Sen. Cory Booker (D., N.J.) arrives before President Donald Trump addresses a joint session of Congress at the U.S. Capitol in Washington in March.Read moreBen Curtis / AP

Leadership’s call

This is a big “thanks!” to Sen. Cory Booker for his monumental and courageous speech Tuesday, which expressed what so many of us are feeling. He explained what a democracy is and should be doing. Instead, our president and his DOGE boys are doing everything they can to destroy our country and our nation’s standing in the world. We are indeed in a crisis, as Booker stated, not “of right or left,” but of right vs. wrong. How can anyone deny that serious harm is being done to our own people, and the people around the world, with the loss of health and food support where they are desperately needed? Perhaps China will take up the slack since the U.S. has left the field. China has already begun to cultivate areas in Africa, Asia, and Latin America. Maybe it will be the leader of the later 21st century. Meanwhile, the rich will become richer, and the poor … well, the poor will become the rest of us.
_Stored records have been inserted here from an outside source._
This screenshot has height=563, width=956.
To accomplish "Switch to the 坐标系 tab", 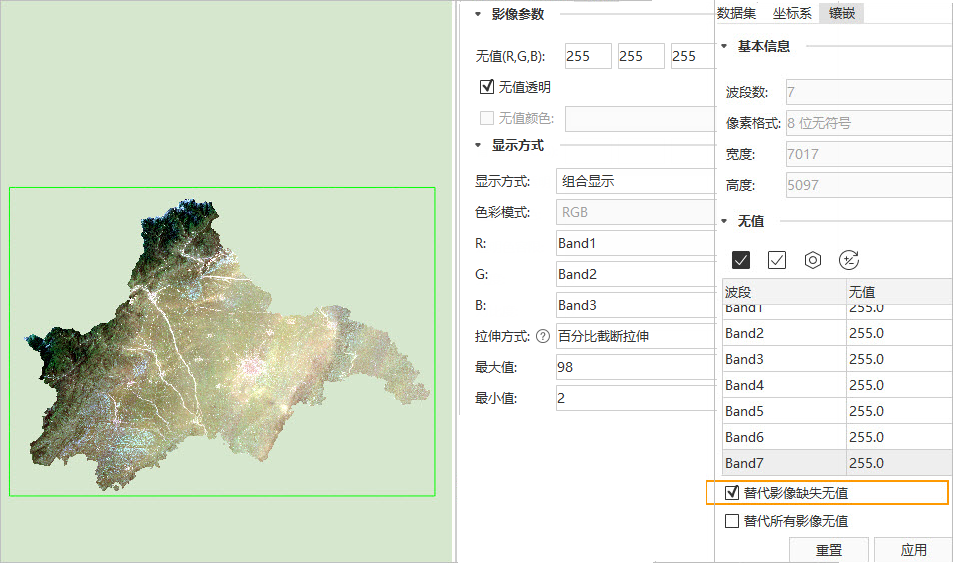I will (792, 13).
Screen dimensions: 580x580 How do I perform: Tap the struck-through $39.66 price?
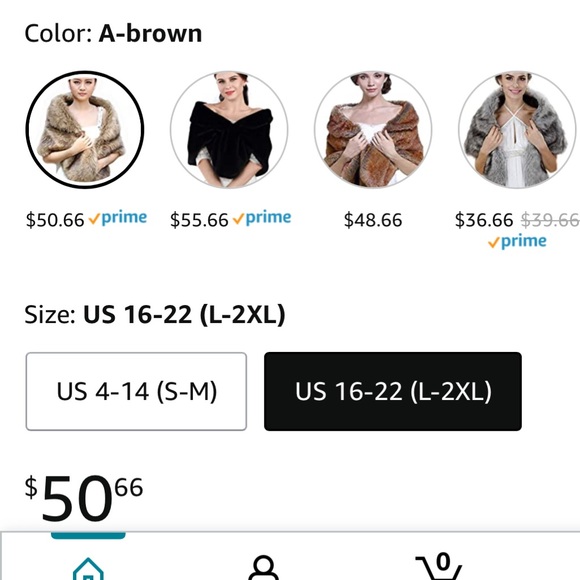(550, 220)
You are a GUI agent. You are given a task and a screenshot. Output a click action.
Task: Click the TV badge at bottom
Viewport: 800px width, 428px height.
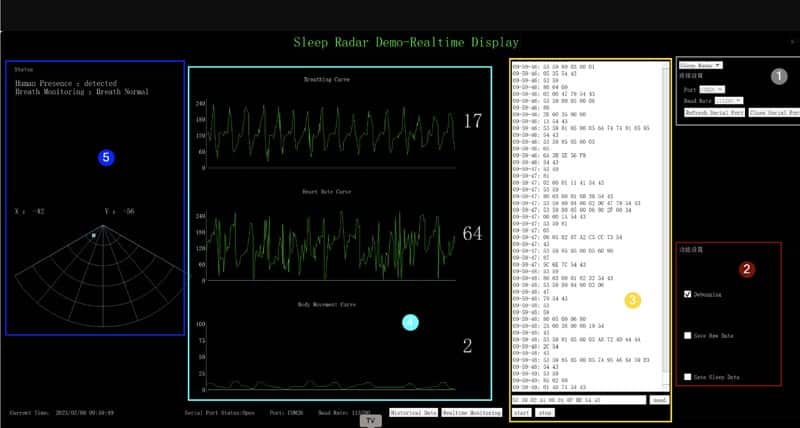[371, 421]
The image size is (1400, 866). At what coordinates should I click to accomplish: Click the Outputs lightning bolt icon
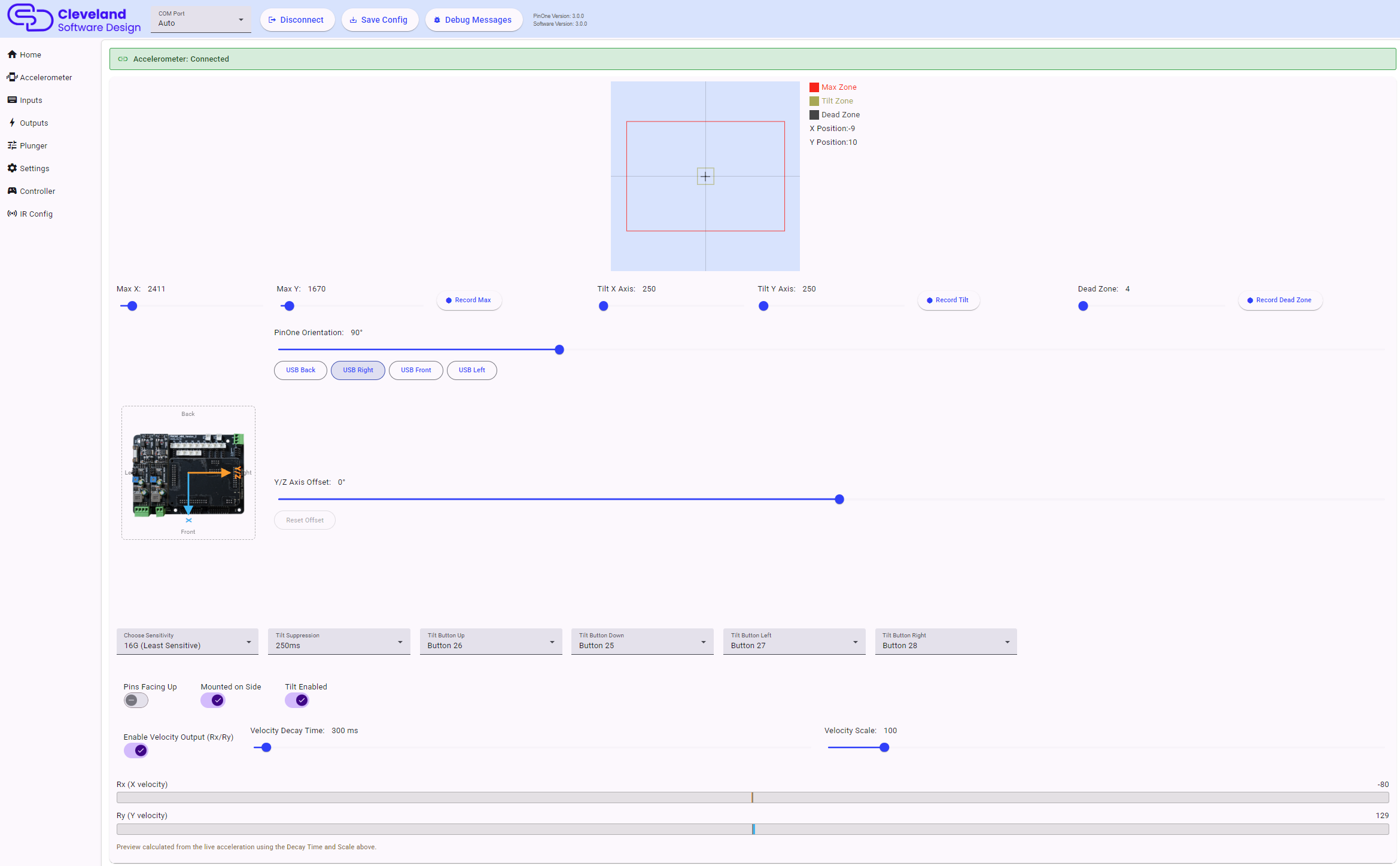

Margaret A. Zanoni, Edgewater Park

. . .

Democrats have been sorely lacking a real leader to stand up to Donald Trump’s illegal and unconstitutional actions. I love ground-level citizen action, and yes, I will be in the streets Saturday for the “Hands Off!” rally. But where are our Democratic leaders? From sitting tepidly through Donald Trump’s State of the Union speech (I don’t count raising hand paddles with sassy sayings on them as political action) to voting for Trump’s continuing resolution to block a government shutdown (John Fetterman, I’m looking at you), Democratic leaders are MIA — with one shining exception

New Jersey’s own Sen. Cory Booker broke the record with a 25-hour marathon speech on the floor of the Senate Tuesday to “disrupt Senate business” because “our nation is in crisis.” He rightly observes: “These are not normal times in our nation. And they should not be treated as such in the United States Senate.” Finally, someone who gets it.

Will Booker turn out to be our Winston Churchill? Churchill was a member of Parliament, in and out of favor, before his steadfast commitment to freedom and willingness to speak out made him Britain’s prime minister, and the one who kept England from falling to Hitler for the long years it took the U.S. to get into the war. We need our own Churchill right now. I’m reading history, and asking Democratic politicians: Will that be you?

Linda Falcao, North Wales

Snatch and grab

Columnist Will Bunch did a great job of describing the travesty of the arrest and disappearance of Rumeysa Ozturk, a Tufts University student in the U.S. on a student visa. This was essentially a kidnapping by the government in broad daylight of a person with legal documents, something more fittingly seen in an authoritarian dictatorship. I can’t begin to describe how furious I was to hear this story, as we all should be. We have a long tradition in the United States of a fair legal system with due process, whereby one is presumed innocent until proven guilty. Ozturk apparently participated in writing an opinion piece in the student newspaper regarding the war in Gaza, and that seems to be her alleged crime. I hope we all can speak out loud and clear against this type of illegal activity on the part of our government. Raise your voice against the cruel and improper actions of the Trump administration now.